The first inning made it look like it was going to be another long night of frustration for the Sox, with three Sox batters stepping into the box, and three Sox batters just as quickly returning to the dugout. In the top of the second, however, David Ortiz delivered the first blow for the good guys, hitting a leadoff solo homer.
However, the third inning would be much more pleasing to Sox fans, as Ortiz would hit a double off of Iwakuma. Even better, though, was that this was a double sandwich, with the tasty, life-sustaining bread being a pair of two-run homers absolutely crushed by Dustin Pedroia and Mike Napoli. Napoli's blast was especially welcome ambrosia, coming so soon after he sent a run from Angel Stadium to the moon a few nights back. But just as a sign of how weird tonight was, Jarrod Saltalamacchia would get a ground-rule double, and a strikeout of Iglesias instead ended up with runners on the corners on a wild pitch. Brock Holt would hit a sacrifice fly that would temporarily give the Sox a 6-5 lead.
After that, however, came Morales's second home run, and then . . . the ACEVES. Perhaps he was not properly awakened. Maybe Farrell left off an important guttural click. Perchance it was that Alex Wilson was not acceptable to the ACEVES as the full, final sacrifice. For the ACEVES would surrender a triple to tie the game at 7-7 once more, before recording the two final outs before slinking back into the ooze, like a Norn whose knowledge of the past, present, and future has been irrevocably cut.
With the ACEVES safely ensconced once more, it would be up to the rest of the Sox bats and gloves to get the job done, and they responded in brilliant fashion. Craig Breslow would do yeoman's service, going 2.1 innings and giving up only three hits, but more importantly, no runs as well. Andrew Bailey would have an even better outing, stingily doling out one hit in 1.2 innings.
But the story of the game: the bats made up for their relative silence the last few nights. Oh, how they responded! Every Sox batter had a hit. For a while, it looked leadoff hitter Daniel Nava would be the only left out of the club, but he too made it on base multiple times, getting hit by a pitch in the fourth before scoring on a Pedroia single. The home run exhibition was not yet completed, as Jackie Bradley, Jr decided to see what all the cool kids were doing in the fifth inning, and Shane Victorino joined the club in the eighth. Iglesias and Holt would throw in additional runs into the hopper that inning as well, giving the Sox a four-run cushion going into the bottom of the eighth.
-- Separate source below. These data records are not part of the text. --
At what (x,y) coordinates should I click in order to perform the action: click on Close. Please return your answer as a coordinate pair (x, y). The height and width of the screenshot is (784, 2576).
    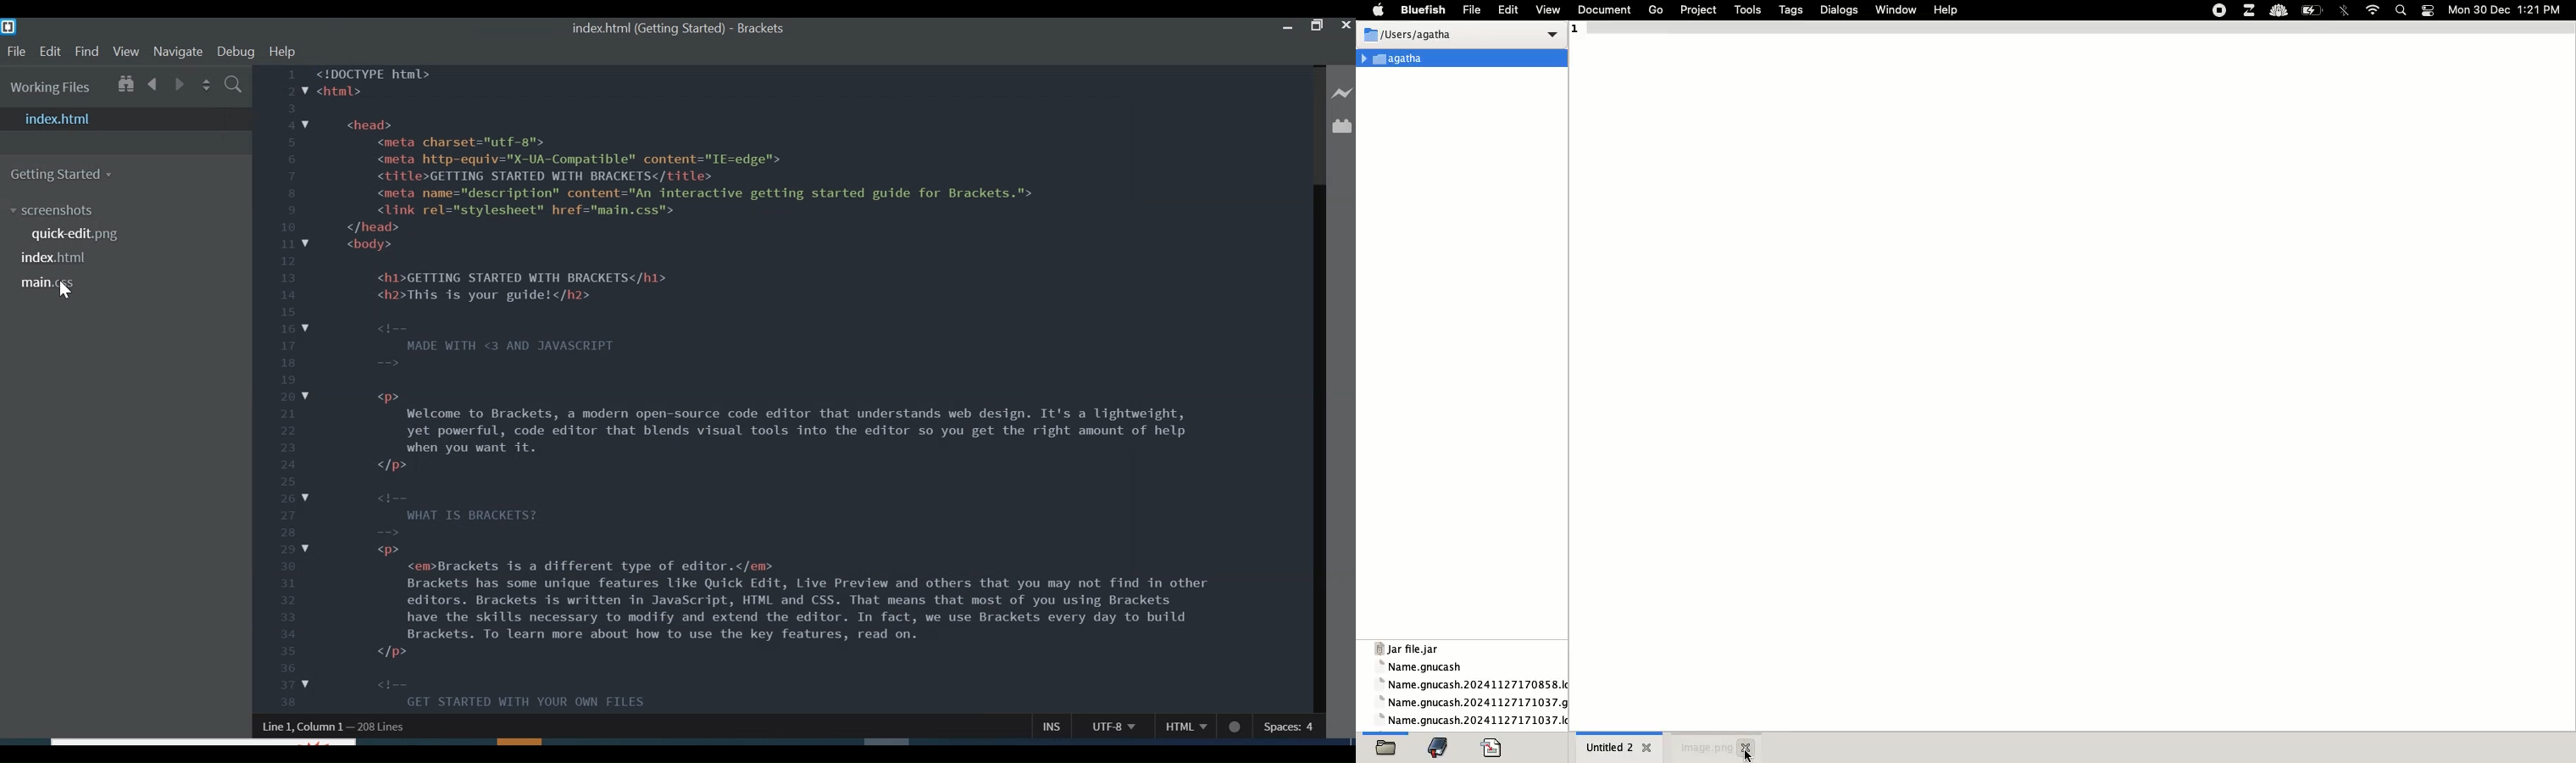
    Looking at the image, I should click on (1346, 24).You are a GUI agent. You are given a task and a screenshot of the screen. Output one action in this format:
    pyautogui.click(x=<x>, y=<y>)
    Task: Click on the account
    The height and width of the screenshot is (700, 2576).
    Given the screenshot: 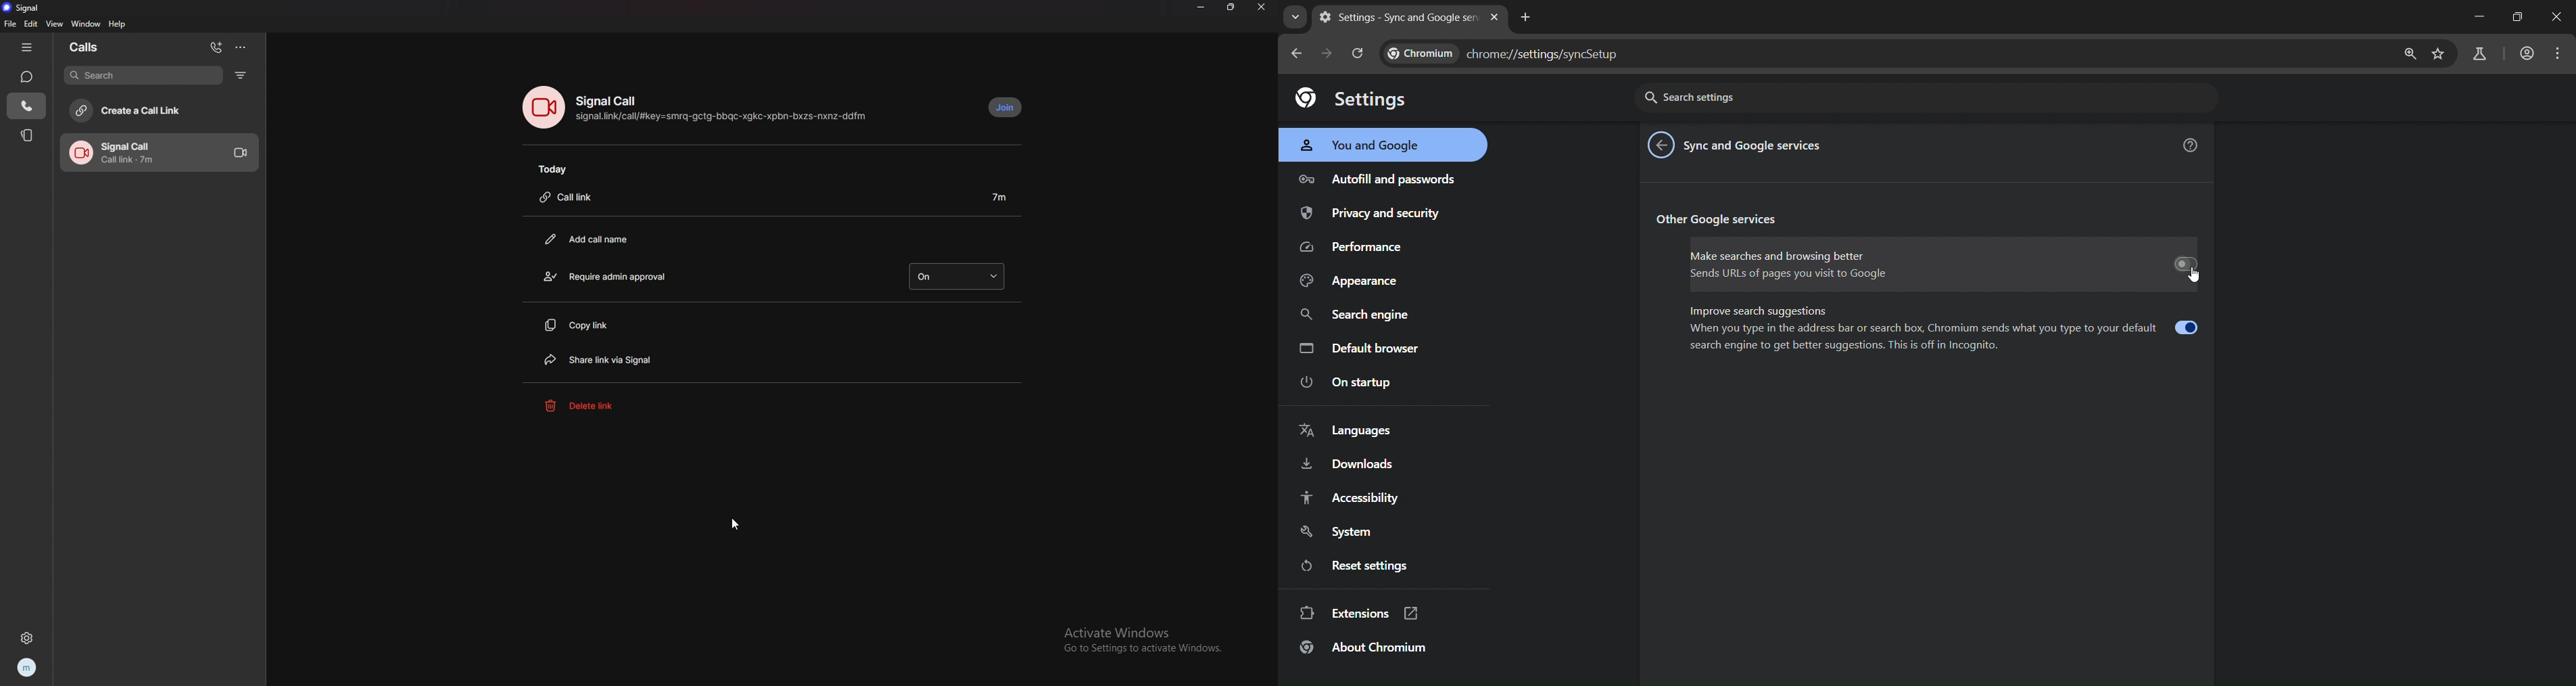 What is the action you would take?
    pyautogui.click(x=2527, y=54)
    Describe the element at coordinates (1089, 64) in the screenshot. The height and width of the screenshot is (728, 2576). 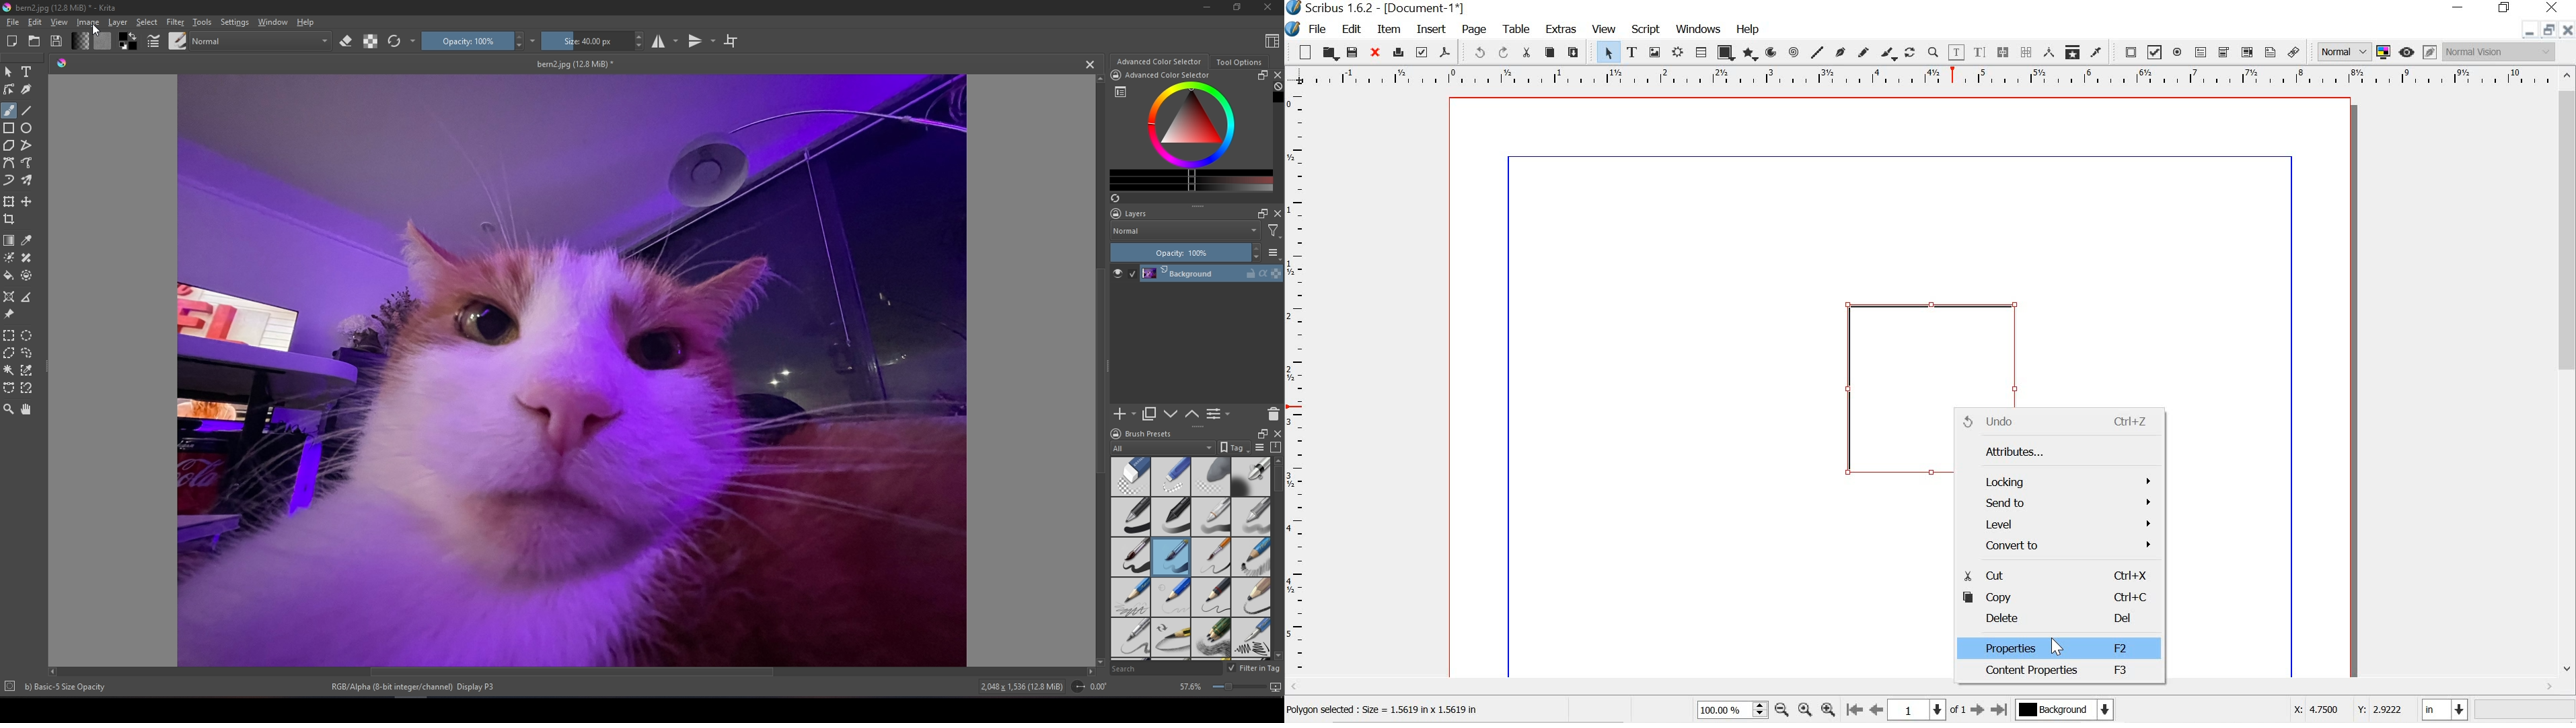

Junichi Tazawa could not quite keep up pace with Breslow and Bailey, as a run would score on relatively weakly hit balls and a grounder to Mike Napoli. Under the circumstances, however, this may have easily been an ACEVES-induced ripple in the space-time continuum. The ninth would be Koji Uehara time. And Uehara, like Mephistopheles, is faster than human thought, once again notching three outs in just seven pitches to put the cap on a long, but wonderful evening.